Data provided
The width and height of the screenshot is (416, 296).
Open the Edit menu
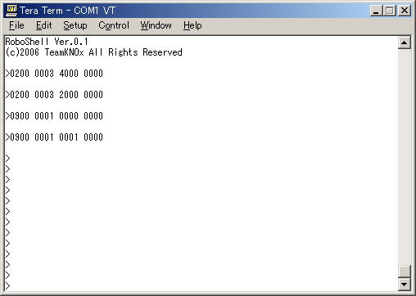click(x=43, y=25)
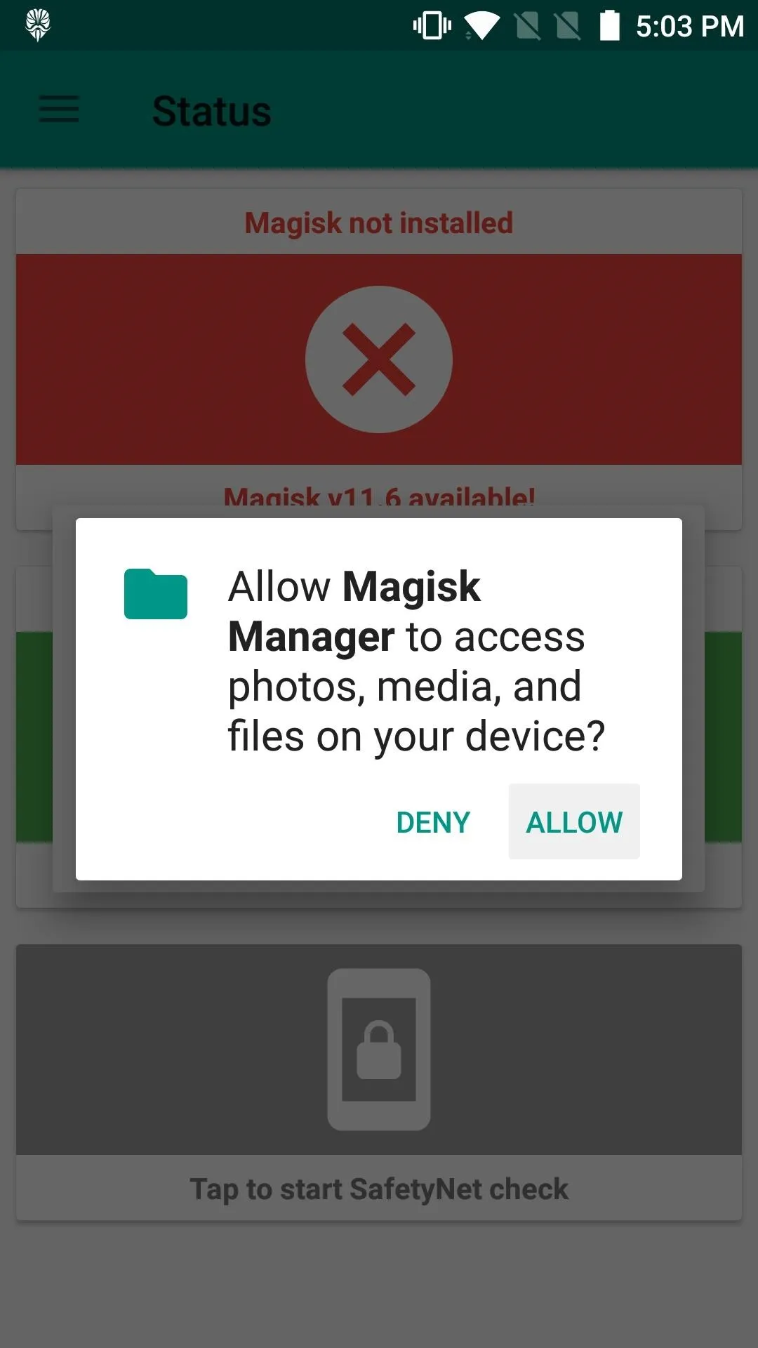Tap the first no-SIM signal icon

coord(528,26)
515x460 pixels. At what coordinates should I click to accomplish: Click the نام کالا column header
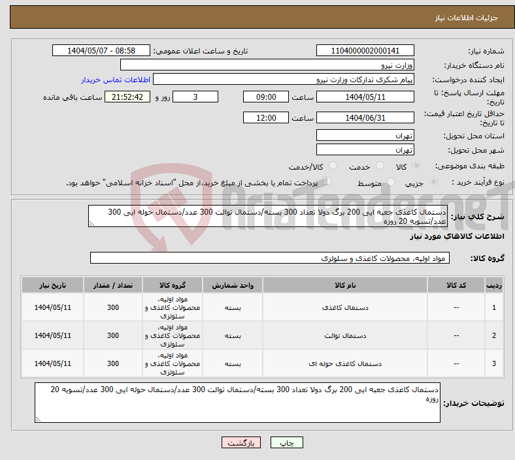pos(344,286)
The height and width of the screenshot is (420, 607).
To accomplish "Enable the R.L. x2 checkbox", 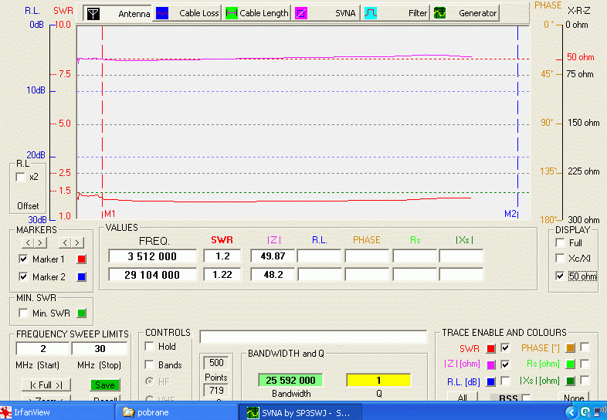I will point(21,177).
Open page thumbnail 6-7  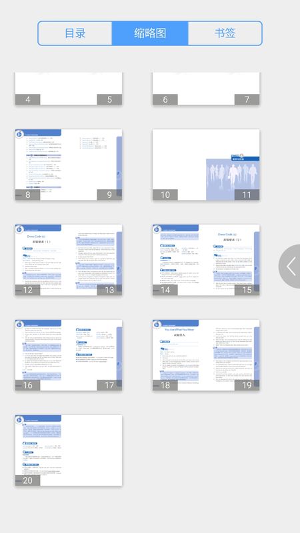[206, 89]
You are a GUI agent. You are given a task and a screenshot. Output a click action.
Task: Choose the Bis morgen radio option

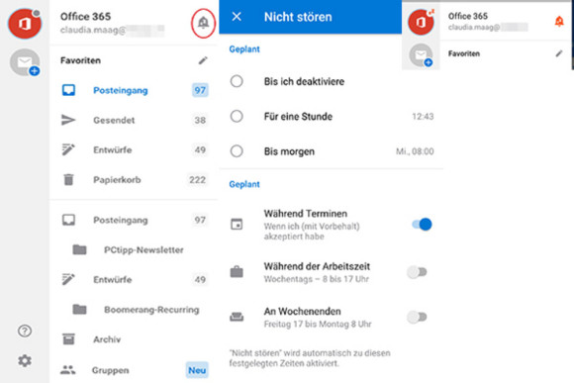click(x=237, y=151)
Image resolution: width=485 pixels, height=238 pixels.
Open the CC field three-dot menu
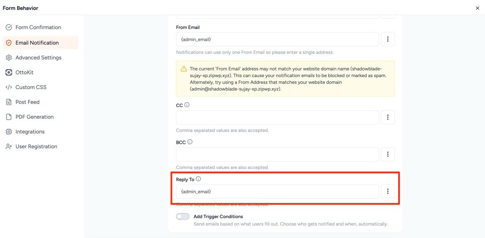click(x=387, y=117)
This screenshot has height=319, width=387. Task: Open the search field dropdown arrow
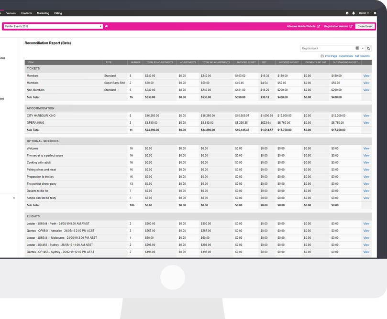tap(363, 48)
...
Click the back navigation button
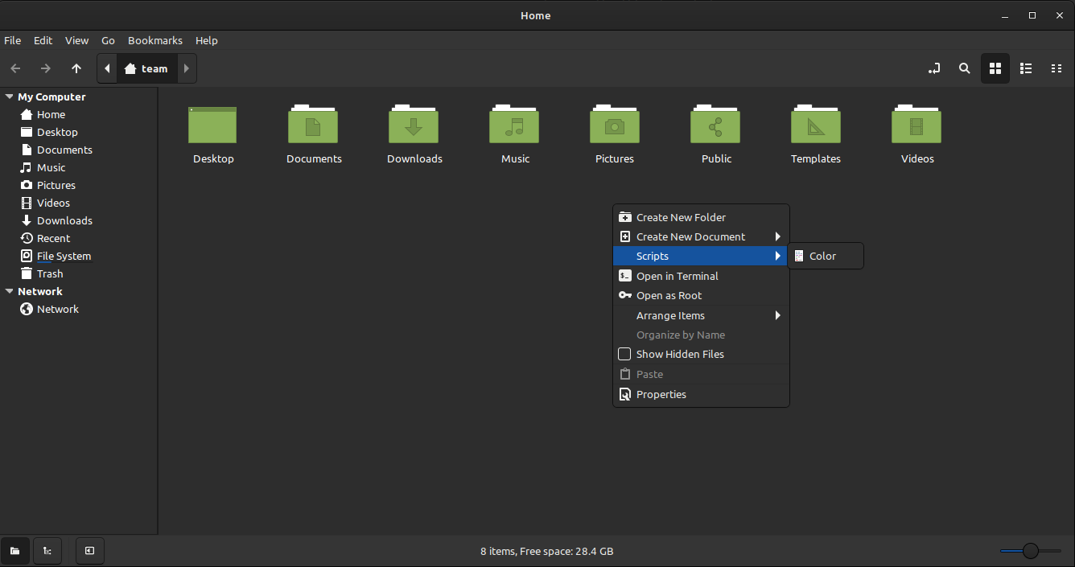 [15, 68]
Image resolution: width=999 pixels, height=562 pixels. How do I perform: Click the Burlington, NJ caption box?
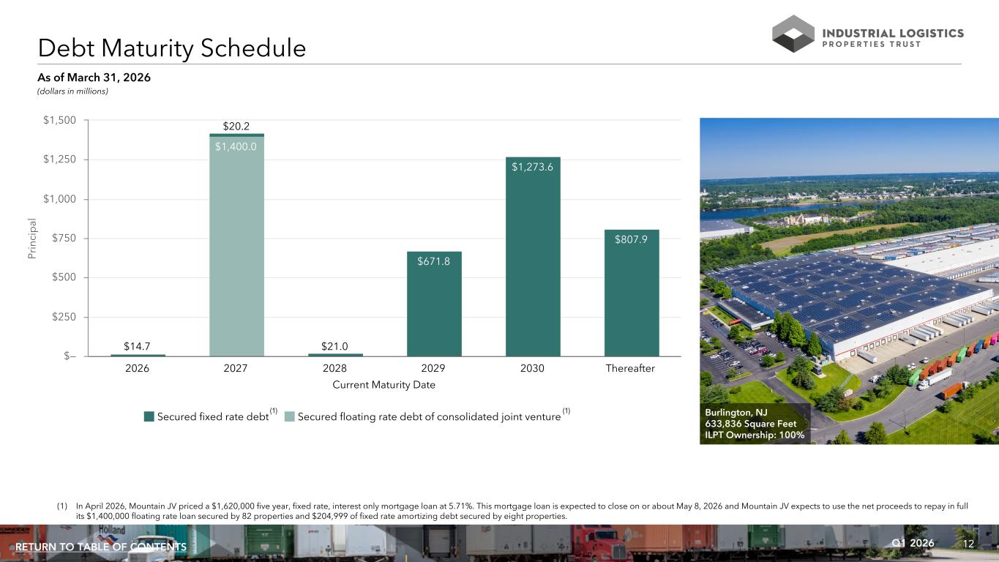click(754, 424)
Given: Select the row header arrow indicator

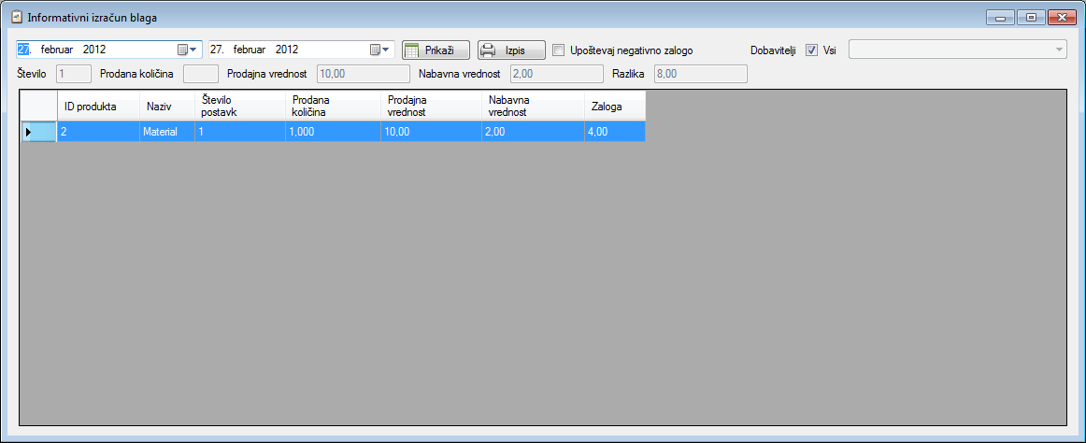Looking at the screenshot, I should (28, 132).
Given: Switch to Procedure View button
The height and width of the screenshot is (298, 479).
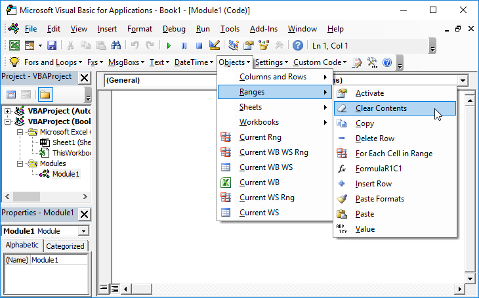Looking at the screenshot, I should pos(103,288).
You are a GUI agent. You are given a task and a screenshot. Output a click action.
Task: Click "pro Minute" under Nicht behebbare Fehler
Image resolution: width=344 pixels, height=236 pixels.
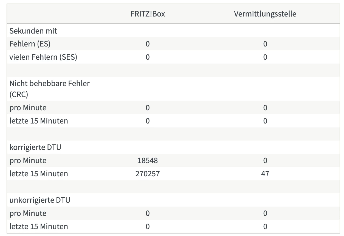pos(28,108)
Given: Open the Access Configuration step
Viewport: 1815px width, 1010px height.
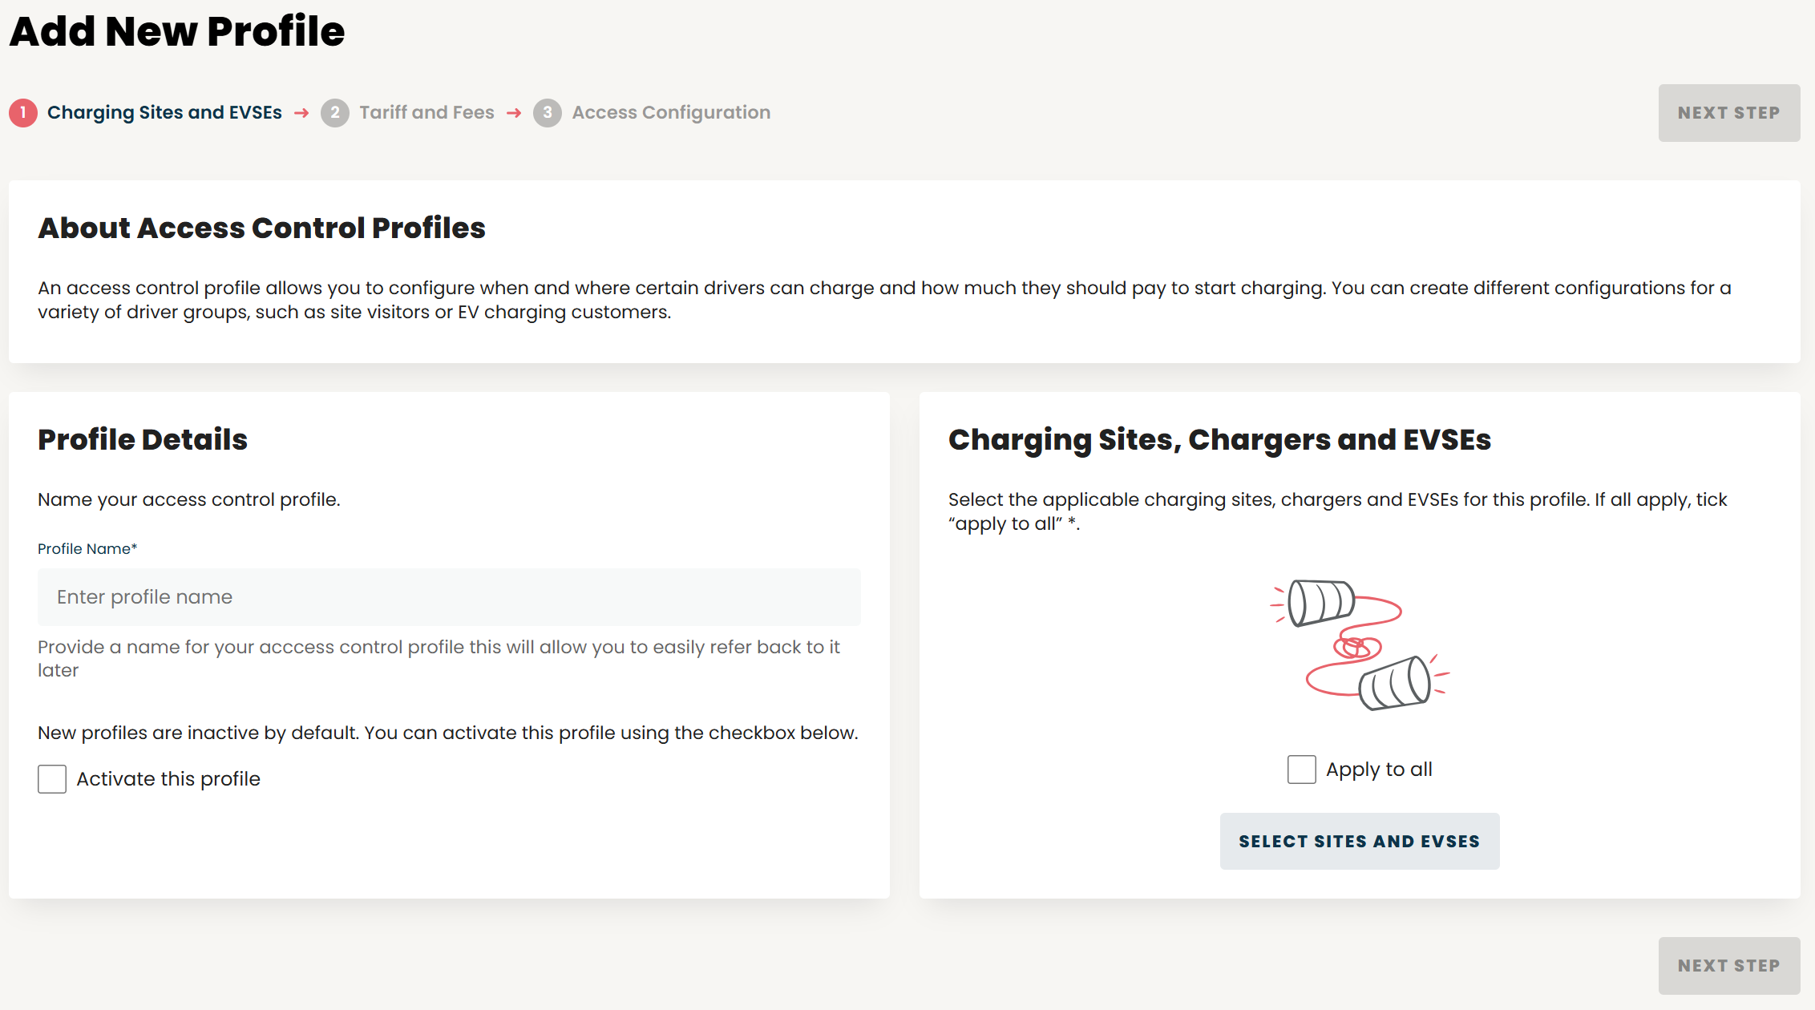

Problem to work on
In the data above, find the line containing "Image resolution: width=999" and the line containing "Viewport: 1815px width, 1010px height.". Repeat those two lines and everything between them exactly, minus the pictures.

Response to this task
Image resolution: width=999 pixels, height=562 pixels. How do I perform: Click the Burlington, NJ caption box?
click(754, 424)
Given: Select the row header arrow indicator

Looking at the screenshot, I should (28, 132).
Given: Switch to Procedure View button
The height and width of the screenshot is (298, 479).
Looking at the screenshot, I should pos(103,288).
You are a GUI agent. You are given a task and a screenshot. Output a click action.
Task: Click "pro Minute" under Nicht behebbare Fehler
Image resolution: width=344 pixels, height=236 pixels.
pos(28,108)
Given: Open the Access Configuration step
Viewport: 1815px width, 1010px height.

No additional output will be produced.